Facebook has announced some significant changes - again - to its privacy policies. These include the ability to opt out of applications, to hide a friends’ list, interests - including participation in the confusing Community Pages, the ability to opt out of instant personalization, to hide past information and one-click settings (For a complete summary see AllFacebook post on the changes.).
But are these enough to appease brands, some of which have become upset with Facebook- despite its 500 million base and ad opportunities. Giving users more control over the Community Pages will be a start as that has quickly become a sore point for many corporate Facebook users.

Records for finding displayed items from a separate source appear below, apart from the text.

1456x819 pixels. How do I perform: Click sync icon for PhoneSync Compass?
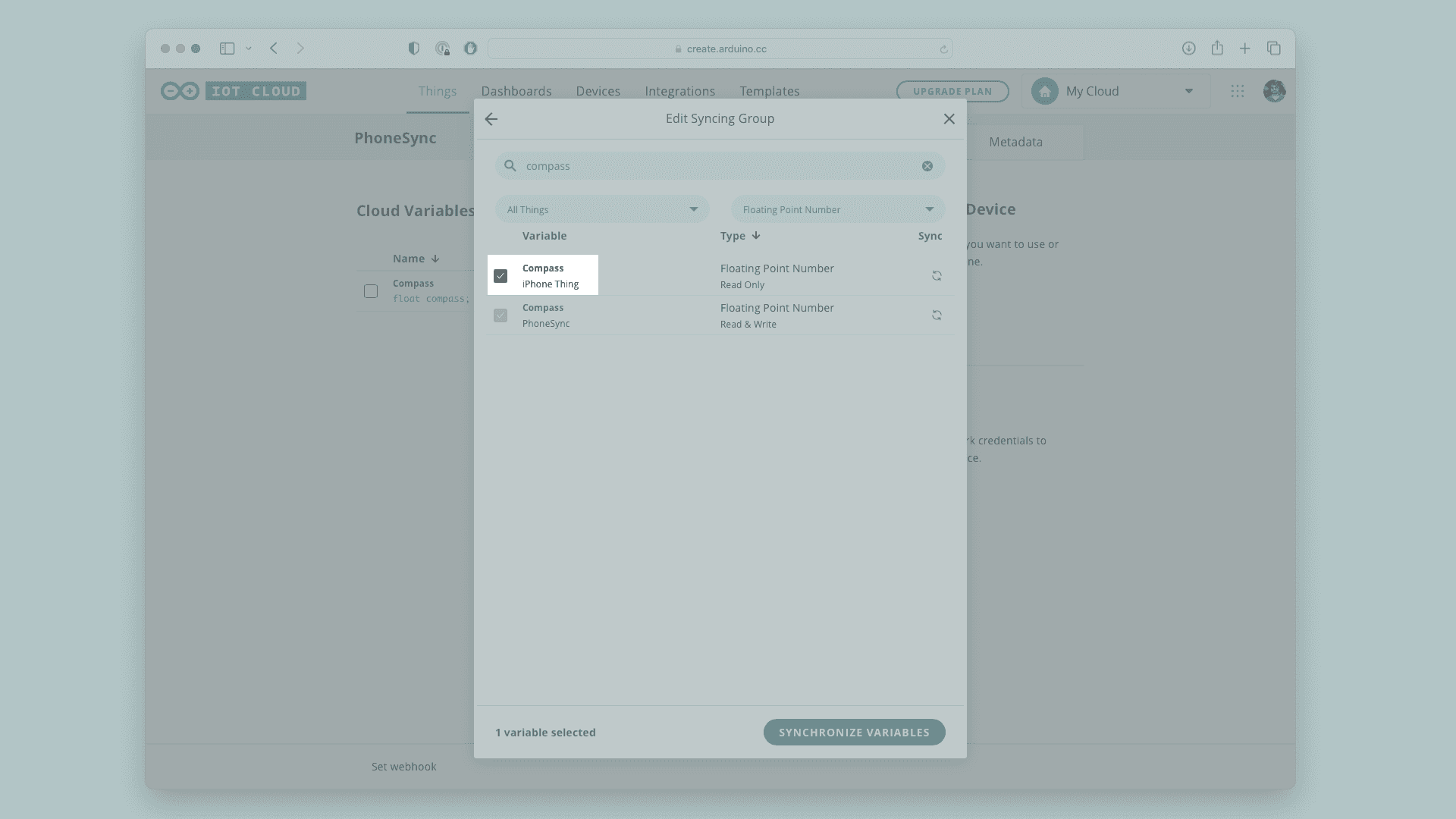tap(937, 315)
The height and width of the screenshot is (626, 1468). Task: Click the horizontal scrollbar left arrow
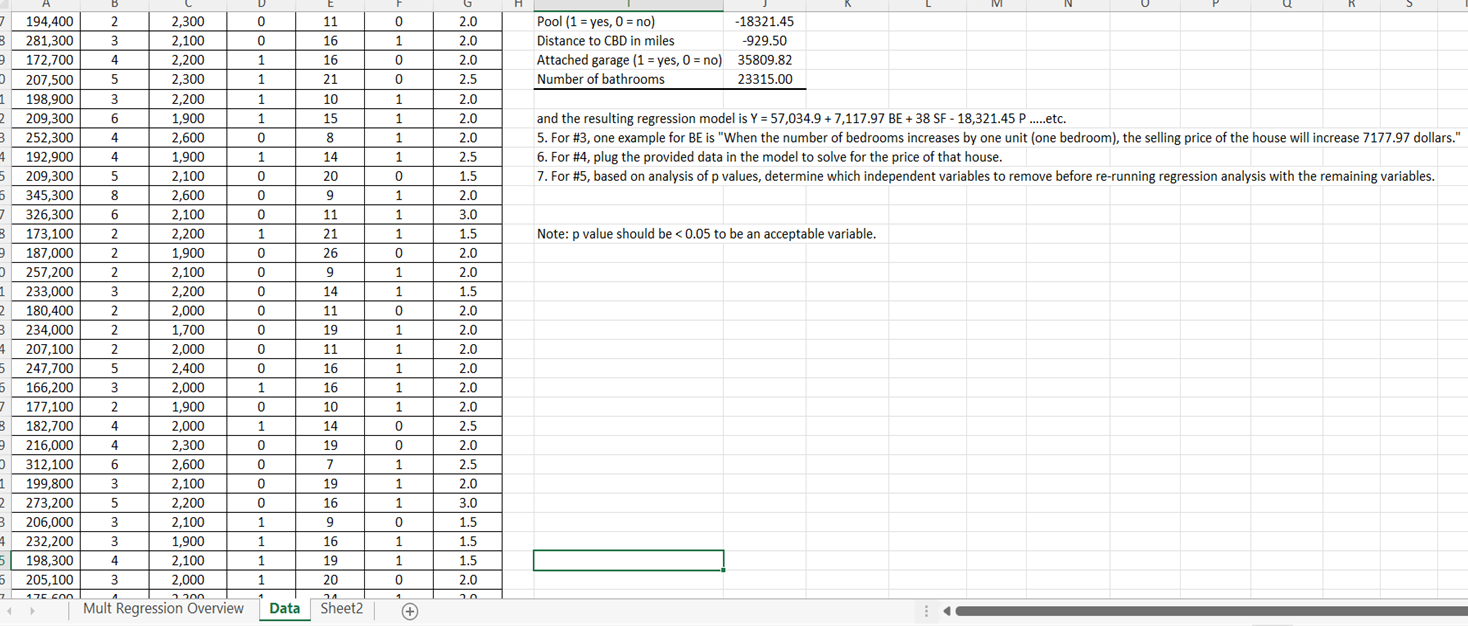947,610
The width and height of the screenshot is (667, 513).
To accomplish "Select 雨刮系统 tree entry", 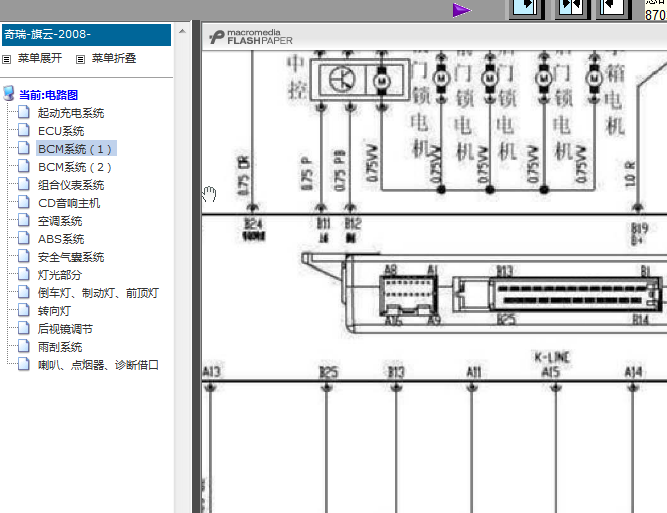I will click(60, 347).
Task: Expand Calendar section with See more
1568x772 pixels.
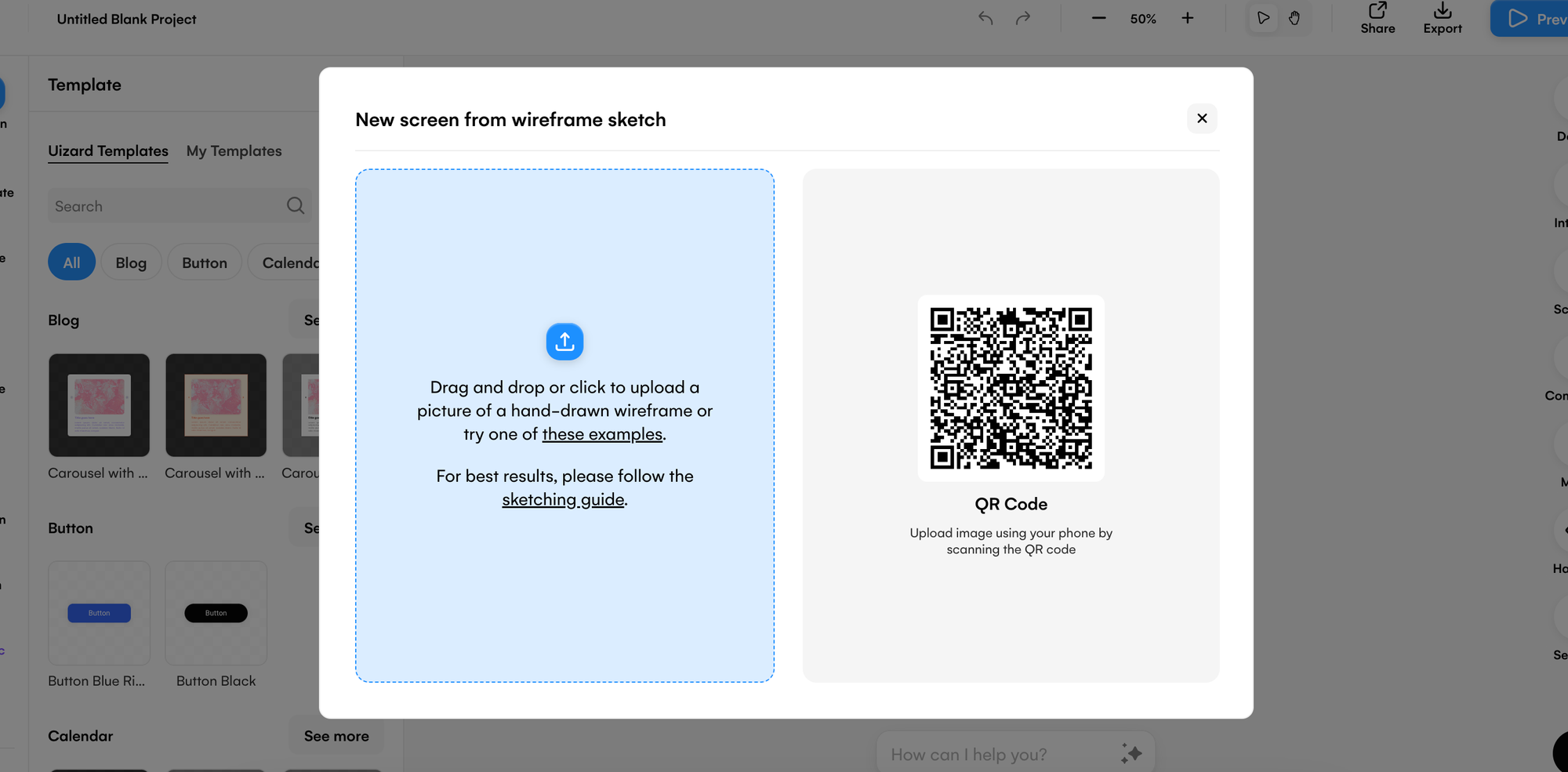Action: [x=336, y=736]
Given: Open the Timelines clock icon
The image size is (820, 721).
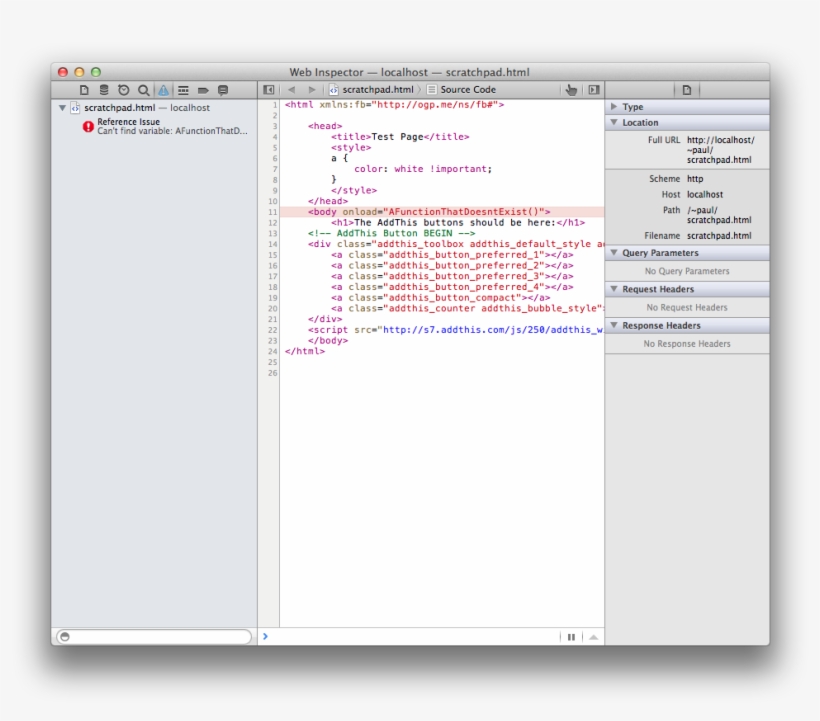Looking at the screenshot, I should click(x=124, y=90).

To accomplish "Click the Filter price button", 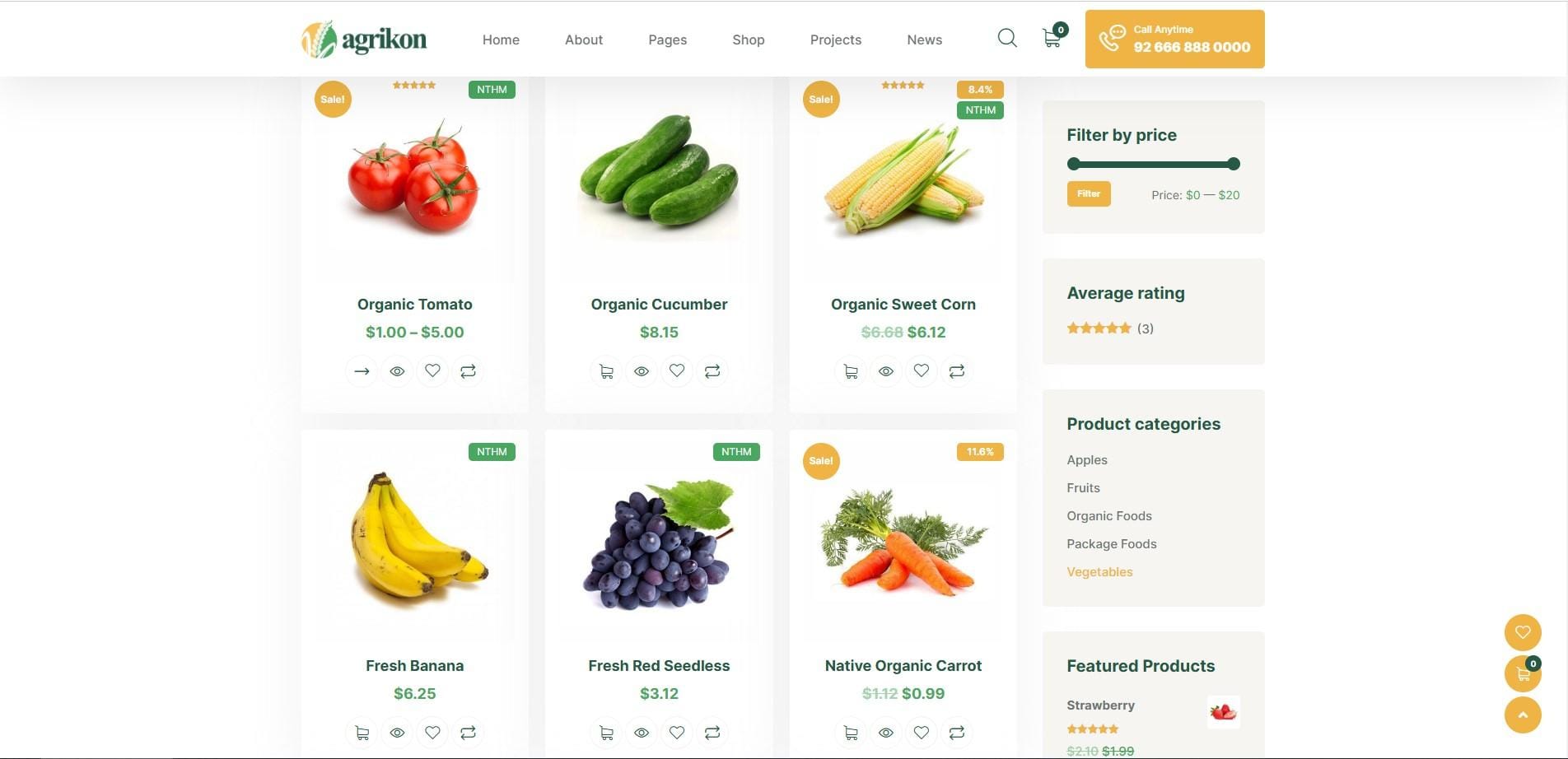I will pos(1089,193).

In one respect they are good for brands because they increase visibility, writes Non Profit Quarterly. "If somebody had mentioned your organization in their profile, Facebook automatically linked the mention to your organization's page. Particularly universities benefit here, as most users have entered their alma mater." But the community pages also confused users. Worse, an organization doesn't know what's being said about it, so the staff can't reply. “A post to an automatically-generated community page could go unanswered, as the organization might never see it. If it was a major donor, that could be a blow to your bottom line.”
Jeremiah Owyang, a partner at Altimeter Group, wrote that their creation shifts power away from brands. Furthermore, "because these Community Pages were launched without the consent or preview from brands, skepticism has emerged on trust of these new features." He suggests brands both organize and expand their presence on more than a few social networks as a defense - or even offense - strategy.